(DOCUMENT SECTION Opens)

Before dating begins:
  • Teach your child to PRAY & SEEK GOD before getting into any relationship.
  • Sit down and have a straight talk about understanding what dating/sex can lead to. Be sure to educate her on what genuine love is versus infatuation and how not to lean on her emotional feelings in starting or staying in a relationship
  • Help her set standards for the kinds of friends she intends to hang around with.
  • Teach her that sex can wait and DO NOT FAIL to discuss the consequences of getting pregnant at the wrong age & time in life without adequate preparation.
  • Be sure you have covered SEX very well, way before dating begins. After dating & courting starts, you may have lost the advantage.
  • Let her see, know and learn from you what a good moral compass should be.
  • If you are the type who have made mistakes in your past, be sure to use that experience to let your daughter know she can choose different.

(DOCUMENT SECTION Closes)
(DATA EXTRACT Opens)

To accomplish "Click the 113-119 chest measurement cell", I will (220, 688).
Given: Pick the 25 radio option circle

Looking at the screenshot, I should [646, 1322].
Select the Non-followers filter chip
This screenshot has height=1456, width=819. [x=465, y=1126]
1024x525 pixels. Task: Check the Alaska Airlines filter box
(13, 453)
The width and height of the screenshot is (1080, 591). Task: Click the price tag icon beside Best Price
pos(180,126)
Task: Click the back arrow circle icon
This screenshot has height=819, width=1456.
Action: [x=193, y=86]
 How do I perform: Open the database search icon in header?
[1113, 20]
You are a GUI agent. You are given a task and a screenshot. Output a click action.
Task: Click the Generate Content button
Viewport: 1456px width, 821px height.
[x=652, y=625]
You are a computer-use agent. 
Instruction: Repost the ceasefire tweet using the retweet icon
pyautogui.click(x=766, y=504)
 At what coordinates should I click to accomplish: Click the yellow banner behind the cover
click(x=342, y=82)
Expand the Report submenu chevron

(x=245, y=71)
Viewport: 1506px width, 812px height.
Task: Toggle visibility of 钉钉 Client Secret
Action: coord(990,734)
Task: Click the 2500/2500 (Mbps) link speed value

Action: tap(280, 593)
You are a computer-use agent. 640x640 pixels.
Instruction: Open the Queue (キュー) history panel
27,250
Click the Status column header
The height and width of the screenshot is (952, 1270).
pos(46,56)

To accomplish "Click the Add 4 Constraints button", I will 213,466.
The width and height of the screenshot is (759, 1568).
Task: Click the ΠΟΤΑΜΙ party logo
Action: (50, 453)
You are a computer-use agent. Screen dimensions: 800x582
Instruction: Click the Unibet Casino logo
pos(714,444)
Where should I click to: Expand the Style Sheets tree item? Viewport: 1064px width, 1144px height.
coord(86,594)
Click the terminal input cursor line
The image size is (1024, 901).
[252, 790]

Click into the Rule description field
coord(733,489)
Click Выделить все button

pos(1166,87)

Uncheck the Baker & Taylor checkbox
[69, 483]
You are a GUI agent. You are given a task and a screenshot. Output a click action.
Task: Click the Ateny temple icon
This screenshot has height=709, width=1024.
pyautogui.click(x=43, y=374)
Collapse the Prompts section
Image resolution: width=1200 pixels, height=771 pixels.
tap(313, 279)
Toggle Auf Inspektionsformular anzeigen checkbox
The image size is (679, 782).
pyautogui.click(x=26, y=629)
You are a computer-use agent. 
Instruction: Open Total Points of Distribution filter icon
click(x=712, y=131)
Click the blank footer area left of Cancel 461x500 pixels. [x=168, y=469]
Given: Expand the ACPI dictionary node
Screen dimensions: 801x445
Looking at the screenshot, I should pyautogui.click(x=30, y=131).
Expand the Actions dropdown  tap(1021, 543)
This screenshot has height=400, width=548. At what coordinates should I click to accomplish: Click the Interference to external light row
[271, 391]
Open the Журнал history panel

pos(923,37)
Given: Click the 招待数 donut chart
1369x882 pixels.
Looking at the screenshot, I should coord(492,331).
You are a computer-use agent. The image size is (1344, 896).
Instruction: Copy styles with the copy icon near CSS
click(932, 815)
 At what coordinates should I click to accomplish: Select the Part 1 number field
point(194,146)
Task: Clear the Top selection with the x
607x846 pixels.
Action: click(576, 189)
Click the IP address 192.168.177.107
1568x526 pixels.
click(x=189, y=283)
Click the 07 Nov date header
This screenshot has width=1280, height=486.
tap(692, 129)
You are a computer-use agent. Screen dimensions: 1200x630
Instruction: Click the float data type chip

(DATA EXTRACT Closes)

» WHAT IS NEEDED
In the pre-dating advice list, what may a parent have lost if sex has not been covered before dating and courting start?

» PROBLEM SOLUTION
The advantage.